▶ _Task instructions_: Swap "magnifier" for "magnifying glass" in the entries, starting from the first one and stopping after the line that has "pos(281,21)", leaving everything else unchanged. Leave the pictures out of your answer.

Word and element pointing entries:
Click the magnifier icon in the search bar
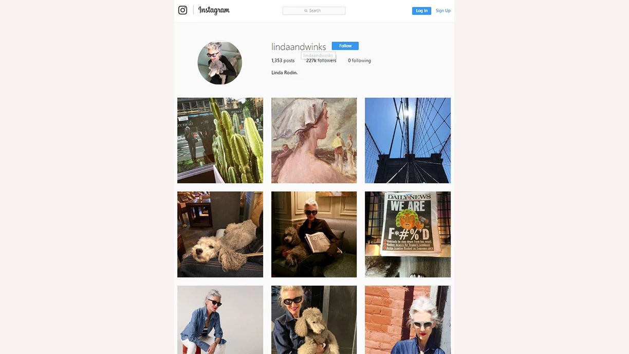The width and height of the screenshot is (629, 354). 306,11
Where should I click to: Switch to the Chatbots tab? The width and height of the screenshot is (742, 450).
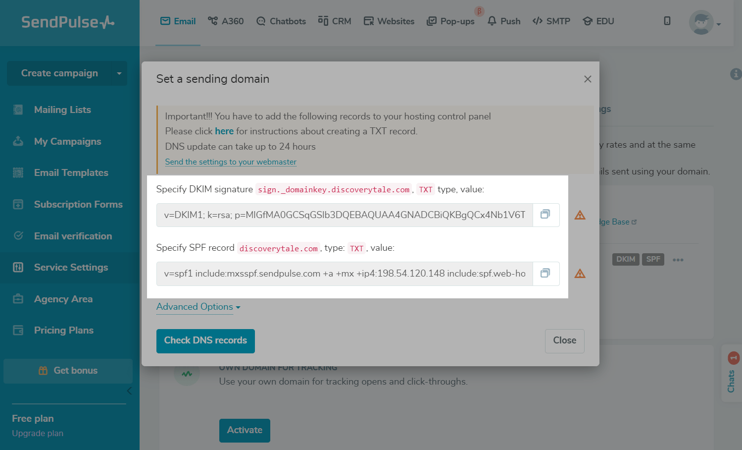pos(281,21)
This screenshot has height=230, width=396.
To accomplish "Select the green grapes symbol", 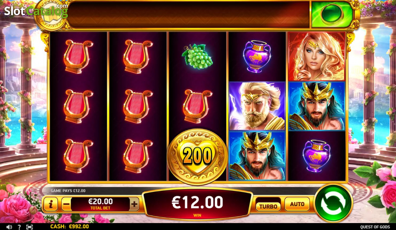I will tap(197, 56).
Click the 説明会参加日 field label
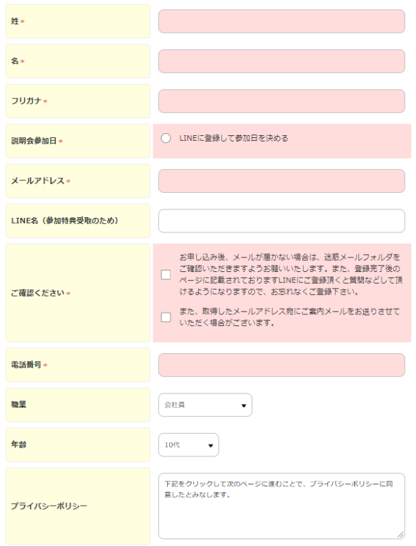This screenshot has height=546, width=416. coord(34,141)
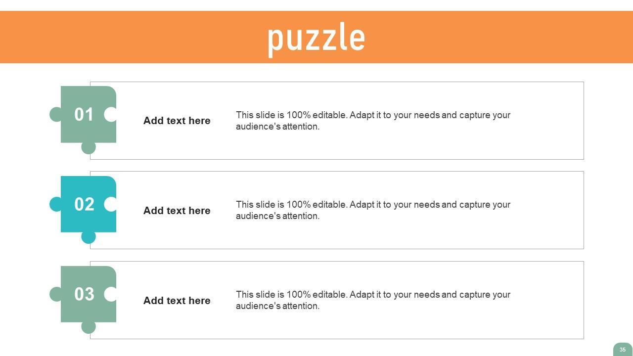Click the bottom knob of teal puzzle piece

[x=89, y=237]
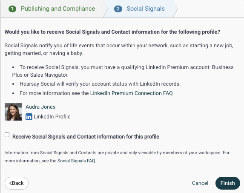The image size is (244, 193).
Task: Cancel the setup wizard
Action: point(200,183)
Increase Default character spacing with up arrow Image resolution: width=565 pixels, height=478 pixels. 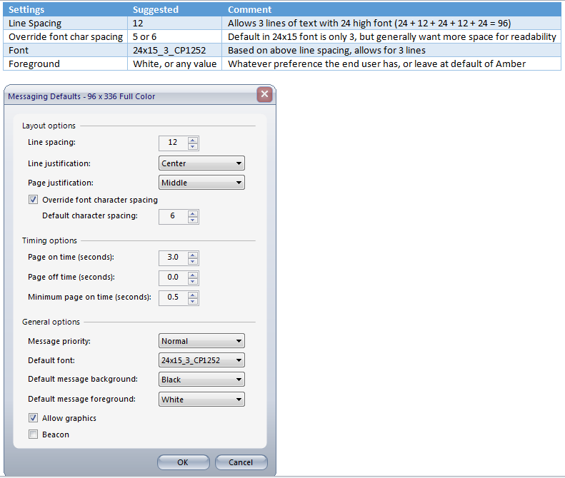[193, 213]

▶ _Exercise result_:
Click the magnifying glass icon in the search bar
The width and height of the screenshot is (629, 354). 306,11
Where should I click to: Switch to the Chatbots tab? The width and height of the screenshot is (742, 450).
pos(281,21)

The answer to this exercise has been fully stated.